Se a representação dos zumbis e a ambientação da ilha se conectam a tradições ancestrais, a forma do filme, por sua vez, aponta para o futuro. Em Zombie 2, acompanhamos o primeiro grande salto de Fulci rumo à sua desconstrução da narrativa tradicional, que chegaria ao esplendor na magnus opus futura Terror nas Trevas. Os personagens se acumulam no filme sem que necessariamente se tornem protagonistas de uma história ou carreguem consigo algum conflito relevante; apenas fornecem novos pontos de vista para permitir que a narrativa percorra diferentes caminhos, construindo set pieces independentes de horror e morte e movendo-se com liberdade pelas situações, sem que elas representem qualquer tipo de avanço dramático. É um filme elaborado sobre sensações e com diversas sequências montadas em blocos auto-suficientes, trazendo uma história que poderia ser descrita em duas ou três linhas, mas que na verdade importa pouco para a experiência estética proposta. 

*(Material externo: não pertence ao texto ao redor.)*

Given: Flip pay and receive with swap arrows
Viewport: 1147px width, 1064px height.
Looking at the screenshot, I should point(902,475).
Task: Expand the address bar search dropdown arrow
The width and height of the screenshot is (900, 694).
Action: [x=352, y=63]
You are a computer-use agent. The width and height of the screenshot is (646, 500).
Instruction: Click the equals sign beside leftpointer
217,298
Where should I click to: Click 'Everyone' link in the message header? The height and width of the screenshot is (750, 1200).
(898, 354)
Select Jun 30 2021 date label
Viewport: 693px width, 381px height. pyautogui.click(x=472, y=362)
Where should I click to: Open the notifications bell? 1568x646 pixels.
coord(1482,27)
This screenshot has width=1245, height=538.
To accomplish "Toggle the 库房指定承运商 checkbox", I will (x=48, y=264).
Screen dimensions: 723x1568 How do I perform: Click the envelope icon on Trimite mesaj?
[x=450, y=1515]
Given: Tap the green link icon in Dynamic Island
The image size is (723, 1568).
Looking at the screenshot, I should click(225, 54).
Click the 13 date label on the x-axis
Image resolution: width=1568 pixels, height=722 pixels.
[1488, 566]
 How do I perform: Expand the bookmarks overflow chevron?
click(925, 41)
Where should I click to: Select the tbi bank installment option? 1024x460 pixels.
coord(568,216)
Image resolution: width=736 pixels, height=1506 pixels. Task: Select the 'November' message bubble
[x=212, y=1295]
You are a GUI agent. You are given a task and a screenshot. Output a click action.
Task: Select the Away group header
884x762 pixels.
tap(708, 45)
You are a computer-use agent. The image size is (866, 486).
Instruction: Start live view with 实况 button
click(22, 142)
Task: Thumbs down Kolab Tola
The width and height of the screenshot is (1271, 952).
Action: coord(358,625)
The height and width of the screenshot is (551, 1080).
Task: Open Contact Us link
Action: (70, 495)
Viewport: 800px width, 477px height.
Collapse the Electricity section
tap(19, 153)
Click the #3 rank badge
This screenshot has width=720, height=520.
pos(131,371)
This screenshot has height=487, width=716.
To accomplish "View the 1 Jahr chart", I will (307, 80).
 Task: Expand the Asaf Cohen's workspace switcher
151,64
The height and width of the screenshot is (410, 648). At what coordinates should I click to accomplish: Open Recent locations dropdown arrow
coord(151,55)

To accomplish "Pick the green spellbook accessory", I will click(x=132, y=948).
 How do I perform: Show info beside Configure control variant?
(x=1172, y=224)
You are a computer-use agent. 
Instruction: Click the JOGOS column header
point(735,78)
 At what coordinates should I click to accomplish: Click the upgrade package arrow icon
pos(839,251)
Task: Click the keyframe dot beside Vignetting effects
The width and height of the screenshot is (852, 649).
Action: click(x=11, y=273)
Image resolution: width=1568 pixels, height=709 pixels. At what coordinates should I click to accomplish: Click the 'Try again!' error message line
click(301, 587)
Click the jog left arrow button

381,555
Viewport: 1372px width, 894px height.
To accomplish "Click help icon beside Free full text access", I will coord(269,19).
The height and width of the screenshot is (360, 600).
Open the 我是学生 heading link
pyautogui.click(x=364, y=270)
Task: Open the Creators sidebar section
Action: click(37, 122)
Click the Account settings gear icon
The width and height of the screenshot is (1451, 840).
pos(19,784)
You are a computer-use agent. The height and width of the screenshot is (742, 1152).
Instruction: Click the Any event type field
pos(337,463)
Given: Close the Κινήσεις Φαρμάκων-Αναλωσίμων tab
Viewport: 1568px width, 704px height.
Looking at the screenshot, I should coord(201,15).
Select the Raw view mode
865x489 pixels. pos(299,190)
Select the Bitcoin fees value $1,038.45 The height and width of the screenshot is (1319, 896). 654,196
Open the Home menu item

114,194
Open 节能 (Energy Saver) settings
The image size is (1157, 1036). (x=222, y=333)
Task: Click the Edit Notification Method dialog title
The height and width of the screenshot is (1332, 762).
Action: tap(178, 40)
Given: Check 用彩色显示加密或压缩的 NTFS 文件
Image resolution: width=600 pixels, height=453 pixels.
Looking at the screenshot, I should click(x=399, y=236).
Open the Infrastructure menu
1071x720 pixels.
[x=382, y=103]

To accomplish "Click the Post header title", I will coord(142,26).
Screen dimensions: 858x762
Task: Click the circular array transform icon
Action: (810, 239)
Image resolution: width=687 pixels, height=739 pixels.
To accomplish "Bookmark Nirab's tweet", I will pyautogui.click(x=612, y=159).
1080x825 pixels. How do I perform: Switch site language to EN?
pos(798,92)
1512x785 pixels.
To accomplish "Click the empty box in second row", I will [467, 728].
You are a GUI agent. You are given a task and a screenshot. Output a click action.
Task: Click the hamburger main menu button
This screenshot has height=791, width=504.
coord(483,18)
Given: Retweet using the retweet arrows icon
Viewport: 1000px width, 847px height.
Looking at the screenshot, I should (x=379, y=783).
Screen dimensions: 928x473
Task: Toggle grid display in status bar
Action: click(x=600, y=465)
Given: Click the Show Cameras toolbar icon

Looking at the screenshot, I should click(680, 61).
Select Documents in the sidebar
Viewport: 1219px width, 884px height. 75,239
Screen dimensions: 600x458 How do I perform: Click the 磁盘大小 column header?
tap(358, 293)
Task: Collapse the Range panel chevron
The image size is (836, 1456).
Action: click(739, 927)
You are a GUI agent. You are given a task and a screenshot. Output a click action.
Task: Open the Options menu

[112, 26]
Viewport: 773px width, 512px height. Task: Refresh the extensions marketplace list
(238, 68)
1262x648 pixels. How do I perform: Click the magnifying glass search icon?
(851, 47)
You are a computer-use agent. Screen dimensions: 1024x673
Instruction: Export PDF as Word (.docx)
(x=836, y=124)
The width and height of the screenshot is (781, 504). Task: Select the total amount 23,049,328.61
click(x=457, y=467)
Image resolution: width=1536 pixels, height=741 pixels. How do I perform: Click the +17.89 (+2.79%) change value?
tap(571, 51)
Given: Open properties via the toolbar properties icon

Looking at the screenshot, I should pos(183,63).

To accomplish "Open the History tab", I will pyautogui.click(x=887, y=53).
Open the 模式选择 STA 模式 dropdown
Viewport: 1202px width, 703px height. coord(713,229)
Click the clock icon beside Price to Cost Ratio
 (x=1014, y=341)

Essa liberdade é materializada pelas duas cenas mais famosas do filme, e nas quais nenhum dos personagens supostamente centrais estão envolvidos. A primeira delas é o tipo de absurdo que só se encontra no cinema fantástico italiano: uma luta subaquática entre um zumbi e um tubarão. Rodada por parte da equipe a contragosto de Fulci, a cena acabou permanecendo na montagem final e se tornando um dos momentos de antologia do cinema de horror, com zumbi e animal protagonizando um balé debaixo d’água. O segundo momento viria a se tornar uma das cenas-chave da carreira do diretor, reproduzida em diversos de seus filmes seguintes: a mulher que é morta com um lasca de madeira perfurando seu olho. Cena filmada e montada de modo a tornar a ação quase insuportável para o espectador, alternando o ponto de vista do olho da vítima com o da própria arma, até que esta penetre inteiramente no globo ocular. Dois grandes momentos que reforçam a lição deixada pelos mestres do horror italiano: o cinema é uma experiência estética sublime e perigosa como nenhuma outra, quando concebida e encarada como tal.

Texto publicado originalmente no livro Monstros no Cinema – Dez Filmes Essenciais, lançado pela distribuidora Versátil.